══ Trecho para leitura ══

Claro que não era, mas os sotaques americanos que você normalmente ouviria em uma grande estação de trem de Xangai ou no saguão de um hotel de Pequim estavam notavelmente ausentes. Os pais chineses dizem que muitas famílias não querem mais que seus filhos vão para os EUA para estudar, porque temem que isso esteja se tornando perigoso — o FBI pode segui-los enquanto estiverem nos EUA, e seu próprio governo pode suspeitar deles quando retornarem para casa. O mesmo agora é verdade para estudantes americanos na China. Um professor na China que trabalha com estudantes estrangeiros me disse que alguns americanos não querem mais estudar lá passando semestres no exterior, em parte porque não gostam de competir com estudantes chineses superintensos e em parte porque, atualmente, ter estudado ou trabalhado na China pode levantar suspeitas de segurança com futuros empregadores em potencial nos EUA.

É verdade que, por baixo de toda a conversa falando em uma nova guerra fria entre China e EUA, ainda há mais de 270.000 estudantes chineses estudando nos EUA, de acordo com a Embaixada dos EUA em Pequim, mas agora há apenas cerca de 1.100 estudantes universitários americanos estudando na China. Isso é uma queda em relação a cerca de 15.000 dez anos atrás — mas um aumento em relação a algumas centenas em 2022, não muito depois do pico da Covid. Se essas tendências continuarem, de onde virá a próxima geração de acadêmicos e diplomatas americanos que falam chinês e, da mesma forma, de chineses que entenderão os EUA?

═══
══ Dados exibidos ══

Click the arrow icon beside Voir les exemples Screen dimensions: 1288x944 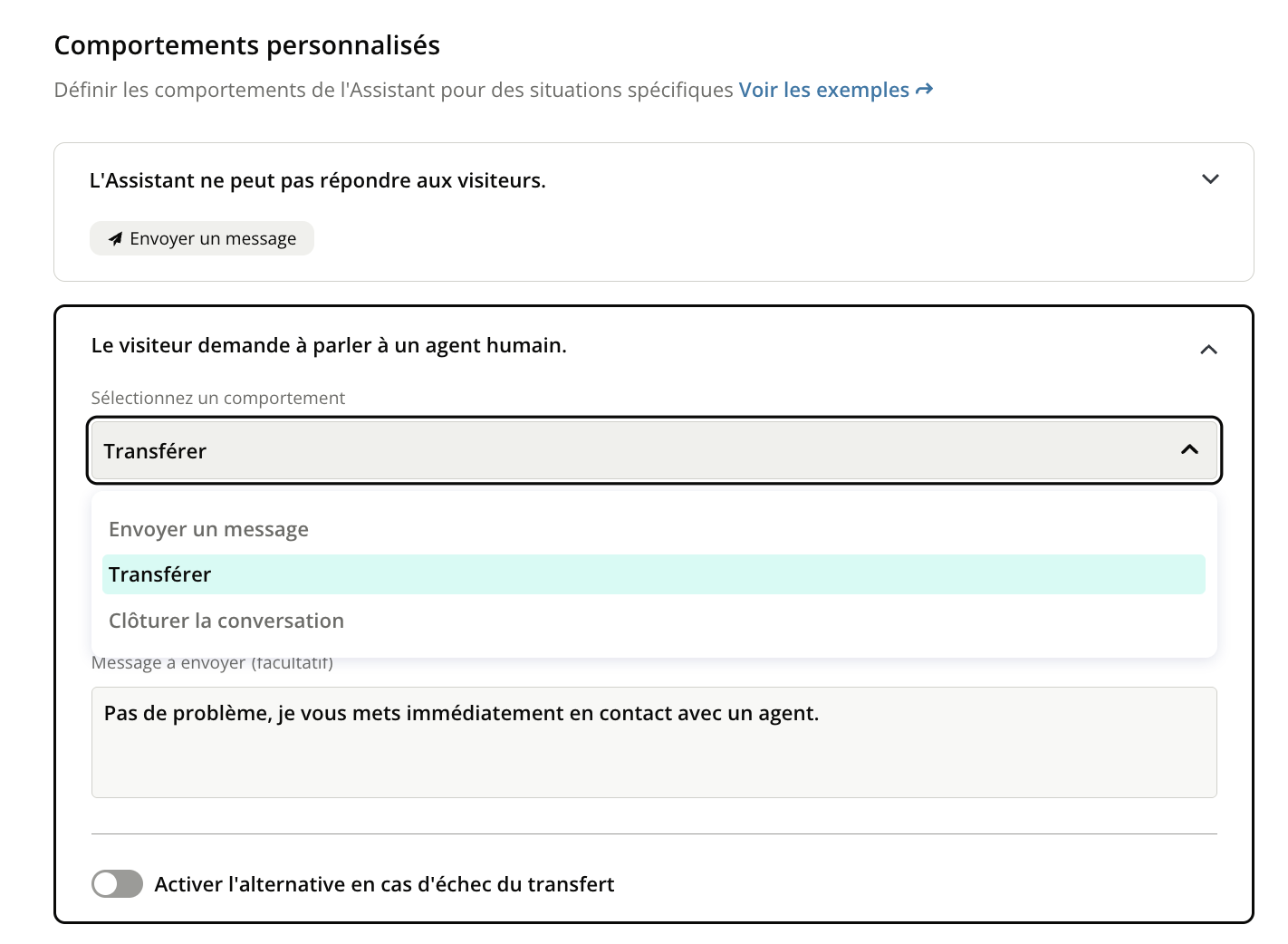coord(924,90)
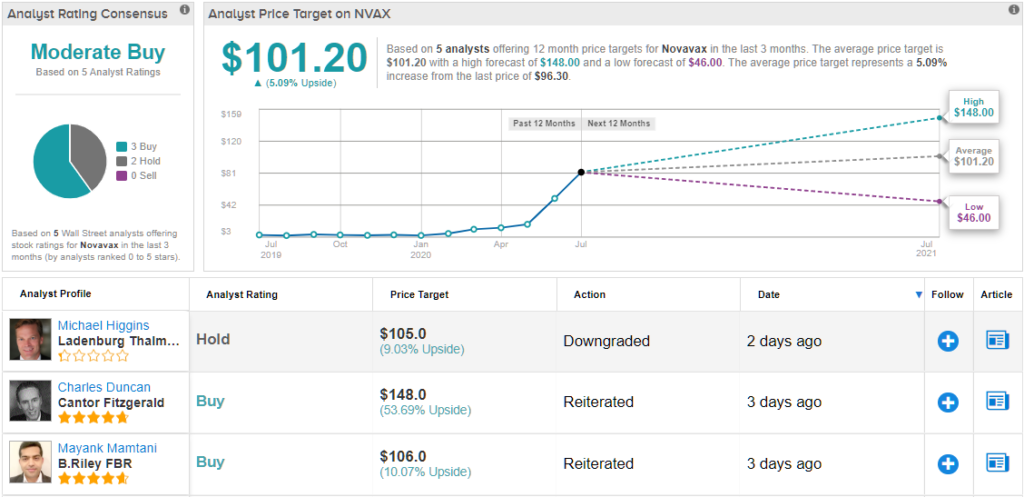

═══

• [Exercício A] Liste todas as quantidades de estudantes citadas no trecho para leitura. Indique a que grupo e a que momento cada uma se refere.
• [Exercício B]
Diga se cada afirmação abaixo está de acordo com o trecho para leitura e cite as palavras do texto que decidem a resposta.
(i) O FBI pode seguir estudantes chineses enquanto estão nos EUA.
(ii) Hoje há mais estudantes universitários americanos na China do que dez anos atrás.
(iii) Alguns americanos evitam estudar na China, em parte, por não gostarem de competir com os estudantes chineses.

• [Espaço de resposta A]
- Mais de 270.000: estudantes chineses estudando nos EUA, hoje
- Cerca de 1.100: estudantes universitários americanos estudando na China, hoje
- Cerca de 15.000: estudantes universitários americanos na China, dez anos atrás
- Algumas centenas: estudantes universitários americanos na China, em 2022

• [Espaço de resposta B]
(i) Sim: "o FBI pode segui-los enquanto estiverem nos EUA"
(ii) Não: "Isso é uma queda em relação a cerca de 15.000 dez anos atrás"
(iii) Sim: "em parte porque não gostam de competir com estudantes chineses superintensos"